本次实验得益于以前良好的编程习惯,每写一部分就调试一部分查看一部分的bug,这样总的程序虽然非常长,但是中间的bug都被一一排除了,然后就能够得出了正确的结果,还是非常的不容易,最终实现了SLR(1)的分析,并且适用于其他文法,可以自己输入产生式,然后进行分析。并且实验过程中,我一步步地完成实验各个环节。当设计尚未明确时,我了分阶段完成。首先生成一个状态的所有项目,然后考虑如何求该状态的转移,再进一步求转移后的状态。在这个过程中,逐步深化细节,例如如何判断两个状态集是否相同等问题。最终,我成功地求出了所有状态,并记录了状态转移情况。这样,编写分析表和分析程序的过程变得更加顺利。
这次实验带给我巨大的收获,与之前编写的LL(1)文法形成了鲜明对比。例如,在一开始编写时,我没有注意到左递归的消除问题,这让我在完成实验后对此问题印象更加深刻。通过这次实验,我对每一个过程和步骤都有了更深的理解。

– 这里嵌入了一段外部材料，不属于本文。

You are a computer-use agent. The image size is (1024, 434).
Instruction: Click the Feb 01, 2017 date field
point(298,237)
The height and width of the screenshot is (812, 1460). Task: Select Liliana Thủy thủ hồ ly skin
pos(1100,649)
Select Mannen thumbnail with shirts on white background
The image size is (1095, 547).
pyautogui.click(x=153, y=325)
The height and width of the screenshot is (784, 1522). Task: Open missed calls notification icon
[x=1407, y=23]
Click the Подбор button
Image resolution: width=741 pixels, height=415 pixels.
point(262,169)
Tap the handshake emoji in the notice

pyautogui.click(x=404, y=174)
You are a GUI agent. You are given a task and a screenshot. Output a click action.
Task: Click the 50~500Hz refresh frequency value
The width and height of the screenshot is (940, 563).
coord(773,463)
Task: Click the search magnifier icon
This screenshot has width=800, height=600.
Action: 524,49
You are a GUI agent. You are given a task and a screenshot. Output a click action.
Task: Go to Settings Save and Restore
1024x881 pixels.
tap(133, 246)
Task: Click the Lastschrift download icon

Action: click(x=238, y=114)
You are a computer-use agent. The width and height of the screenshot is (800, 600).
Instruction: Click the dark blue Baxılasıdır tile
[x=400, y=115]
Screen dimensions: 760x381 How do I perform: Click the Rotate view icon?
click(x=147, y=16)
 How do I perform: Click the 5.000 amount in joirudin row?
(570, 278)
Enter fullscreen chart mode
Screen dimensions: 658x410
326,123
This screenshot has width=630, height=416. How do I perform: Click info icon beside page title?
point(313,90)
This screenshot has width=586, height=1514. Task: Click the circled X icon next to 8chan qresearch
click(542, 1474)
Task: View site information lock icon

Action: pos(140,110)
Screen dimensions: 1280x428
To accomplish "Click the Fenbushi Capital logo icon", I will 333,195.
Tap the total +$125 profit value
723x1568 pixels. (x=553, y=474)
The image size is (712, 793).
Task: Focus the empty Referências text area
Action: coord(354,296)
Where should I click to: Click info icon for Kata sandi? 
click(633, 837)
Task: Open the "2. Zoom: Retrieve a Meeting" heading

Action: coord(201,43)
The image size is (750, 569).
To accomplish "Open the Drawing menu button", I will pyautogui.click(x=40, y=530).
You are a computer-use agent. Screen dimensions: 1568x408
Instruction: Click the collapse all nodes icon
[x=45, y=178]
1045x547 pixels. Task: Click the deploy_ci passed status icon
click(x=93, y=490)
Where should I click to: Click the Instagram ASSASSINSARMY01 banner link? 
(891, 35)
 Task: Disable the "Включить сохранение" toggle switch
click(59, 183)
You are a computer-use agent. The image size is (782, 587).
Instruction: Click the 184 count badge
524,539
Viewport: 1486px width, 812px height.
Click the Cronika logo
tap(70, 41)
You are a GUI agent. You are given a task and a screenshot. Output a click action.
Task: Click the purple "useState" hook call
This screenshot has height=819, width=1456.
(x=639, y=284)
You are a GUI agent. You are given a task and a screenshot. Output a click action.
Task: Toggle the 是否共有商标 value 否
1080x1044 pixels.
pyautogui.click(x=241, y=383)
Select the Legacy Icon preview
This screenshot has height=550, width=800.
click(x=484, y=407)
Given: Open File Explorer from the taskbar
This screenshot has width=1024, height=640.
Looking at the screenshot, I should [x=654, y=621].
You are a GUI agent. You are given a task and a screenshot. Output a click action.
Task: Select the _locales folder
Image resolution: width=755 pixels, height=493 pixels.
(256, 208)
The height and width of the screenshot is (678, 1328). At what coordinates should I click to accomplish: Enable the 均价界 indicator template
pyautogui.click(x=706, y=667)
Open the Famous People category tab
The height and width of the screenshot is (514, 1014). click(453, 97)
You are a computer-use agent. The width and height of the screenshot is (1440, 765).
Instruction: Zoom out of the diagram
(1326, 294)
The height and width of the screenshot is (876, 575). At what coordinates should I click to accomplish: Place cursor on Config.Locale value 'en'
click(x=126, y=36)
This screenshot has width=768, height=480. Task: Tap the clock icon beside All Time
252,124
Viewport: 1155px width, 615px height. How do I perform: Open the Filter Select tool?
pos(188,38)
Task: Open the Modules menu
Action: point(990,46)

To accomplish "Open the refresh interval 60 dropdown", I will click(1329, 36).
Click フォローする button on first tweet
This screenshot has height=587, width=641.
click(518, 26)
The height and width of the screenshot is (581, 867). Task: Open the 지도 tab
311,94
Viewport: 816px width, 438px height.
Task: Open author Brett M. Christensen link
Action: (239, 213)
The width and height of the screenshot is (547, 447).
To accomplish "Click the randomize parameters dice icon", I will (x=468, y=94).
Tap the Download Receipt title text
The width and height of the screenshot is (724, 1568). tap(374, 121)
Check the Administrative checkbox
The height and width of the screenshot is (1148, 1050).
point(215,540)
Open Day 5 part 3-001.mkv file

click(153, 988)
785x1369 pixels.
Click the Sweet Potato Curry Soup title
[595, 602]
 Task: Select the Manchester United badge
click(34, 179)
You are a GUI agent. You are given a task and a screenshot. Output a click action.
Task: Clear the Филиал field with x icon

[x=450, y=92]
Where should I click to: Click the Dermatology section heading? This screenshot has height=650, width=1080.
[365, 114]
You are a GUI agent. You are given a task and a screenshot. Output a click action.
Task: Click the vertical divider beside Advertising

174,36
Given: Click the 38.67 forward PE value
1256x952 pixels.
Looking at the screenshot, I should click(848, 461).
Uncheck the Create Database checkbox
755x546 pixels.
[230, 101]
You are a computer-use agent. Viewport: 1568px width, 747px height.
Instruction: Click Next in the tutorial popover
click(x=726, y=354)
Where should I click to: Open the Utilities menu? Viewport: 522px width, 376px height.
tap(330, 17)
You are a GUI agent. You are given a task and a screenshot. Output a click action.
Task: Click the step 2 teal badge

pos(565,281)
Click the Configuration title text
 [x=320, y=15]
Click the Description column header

这次实验不仅让我提升了技术能力,更让我体会到了从挑战中获得成长的喜悦。实验过程中的每一个小细节,都让我对编译原理有了更深入的理解。尽管实验过程充满挑战,但最终的成功让我感到无比的满足和自豪。感谢这次实验,让我在编程的道路上迈出了重要的一步,未来我将继续努力,不断提升自己的技能,迎接更多的挑战。